Gold ist gefallen und unter die Marke von 4.050 US-Dollar je Unze gerutscht und hat damit ein Zweiwochentief erreicht. Heute hat das Metall nach einem Rückgang von 1,7 % gestern zeitweise weitere 0,6 % verloren, diese Verluste inzwischen jedoch teilweise wieder aufgeholt.

Der Druck kommt von zwei Seiten. Der Dollar hat sich seit Wochenbeginn um 0,6 % aufgewertet, was Gold, das in Dollar notiert, für internationale Käufer automatisch teurer macht. Zusätzlich zwingt der Ausverkauf bei Technologiewerten Anleger dazu, ihre Positionen im Edelmetall zu reduzieren, um Verluste in anderen Sektoren zu decken.

Hier zeigt sich ein Paradox, das in Phasen von Marktstress gut bekannt ist. Gold gilt zwar als sicherer Hafen, sinkt jedoch bei größeren, marktübergreifenden Abverkäufen häufig im Preis, weil es als Liquiditätsquelle dient. Wenn Anleger Bargeld benötigen, um Margin Calls auf fallende Tech-Aktien zu bedienen, veräußern sie das, was im Wert gestiegen ist und sich leicht zu Geld machen lässt – damit ist Gold ein idealer Kandidat. Deshalb hat auch der gestrige Rückgang an der Wall Street, ausgelöst durch die Sorge, die KI-Rally sei zu weit gegangen, das Edelmetall nach unten gezogen.

Zum Liquiditätsaspekt kommt ein fundamentaler Faktor hinzu. Inflationsrisiken lasten weiterhin auf Gold, ebenso wie die gestiegene Wahrscheinlichkeit, dass die Notenbanken die Zinsen hoch halten oder sogar weiter anheben. Die harte Rhetorik des neuen Vorsitzenden der Federal Reserve, Kevin Warsh, in der vergangenen Woche hat die Anleger verunsichert und den positiven Effekt des iranischen Friedensabkommens neutralisiert. Bemerkenswert ist, dass der Präsident der Chicago Fed, Goolsbee, offen erklärte, die Inflation bewege sich in die falsche Richtung, und dass Deutsche Bank und Goldman Sachs ihre Goldprognosen gesenkt haben, wobei sie für dieses Jahr keinen Zinssenkungsschritt der Fed mehr einpreisen.

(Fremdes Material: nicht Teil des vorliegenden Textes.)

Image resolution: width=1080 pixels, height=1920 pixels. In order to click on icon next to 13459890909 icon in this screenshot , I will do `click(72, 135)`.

Angesichts der Entspannung im Nahen Osten dürfte der Markt im Zuge seiner Neubewertung der straffen Geldpolitik zwar nahe an einem Hochpunkt stehen, doch bedeutet dies keinen raschen Ausbruch aus der aktuellen Handelsspanne. Damit der restriktive Trend anhält, müssen die US-Daten weiterhin in einer Richtung überraschen, die Zinserhöhungen begünstigt. Das würde bedeuten, dass der Goldpreis unter Druck bleibt, denn das Schicksal des Metalls wird derzeit fast ausschließlich von Zinserwartungen bestimmt – und kaum von der Geopolitik.

Deshalb richtet sich die gesamte Aufmerksamkeit des Marktes auf die Veröffentlichung des PCE-Index am Donnerstag. Dies ist das bevorzugte Inflationsmaß der Fed, und es wird mit einer Beschleunigung gerechnet. Fällt der Wert höher aus als erwartet, würden die Erwartungen an ein restriktives Zinsniveau bestätigt, der Dollar dürfte sich weiter aufwerten, und Gold läuft Gefahr, seinen Rückgang in Richtung der psychologischen Marke von 4.000 Dollar fortzusetzen. Überraschend schwächere PCE-Daten hingegen könnten dem Metall eine Atempause und die Chance auf eine Gegenbewegung verschaffen.

Silber entwickelt sich heute etwas besser und legt um 0,2 % auf 61,71 $ zu, während Platin nachgibt und Palladium sich praktisch unverändert zeigt.

Was das aktuelle technische Bild für Gold angeht, müssen die Käufer zunächst den nächstgelegenen Widerstand bei 4.124 $ zurückerobern. Dadurch würde sich ein Ziel bei 4.186 $ eröffnen, wobei ein Ausbruch darüber hinaus recht schwierig werden dürfte. Das weiter entfernte Kursziel läge bei etwa 4.249 $. Kommt es hingegen zu einem Rückgang bei Gold, werden die Bären versuchen, die Marke von 4.062 $ unter ihre Kontrolle zu bringen. Gelingt dies und wird diese Spanne nach unten durchbrochen, wäre das ein schwerer Rückschlag für die Bullen und könnte Gold auf ein Tief von 4.008 $ drücken, mit der Möglichkeit eines weiteren Rückgangs bis auf 3.954 $.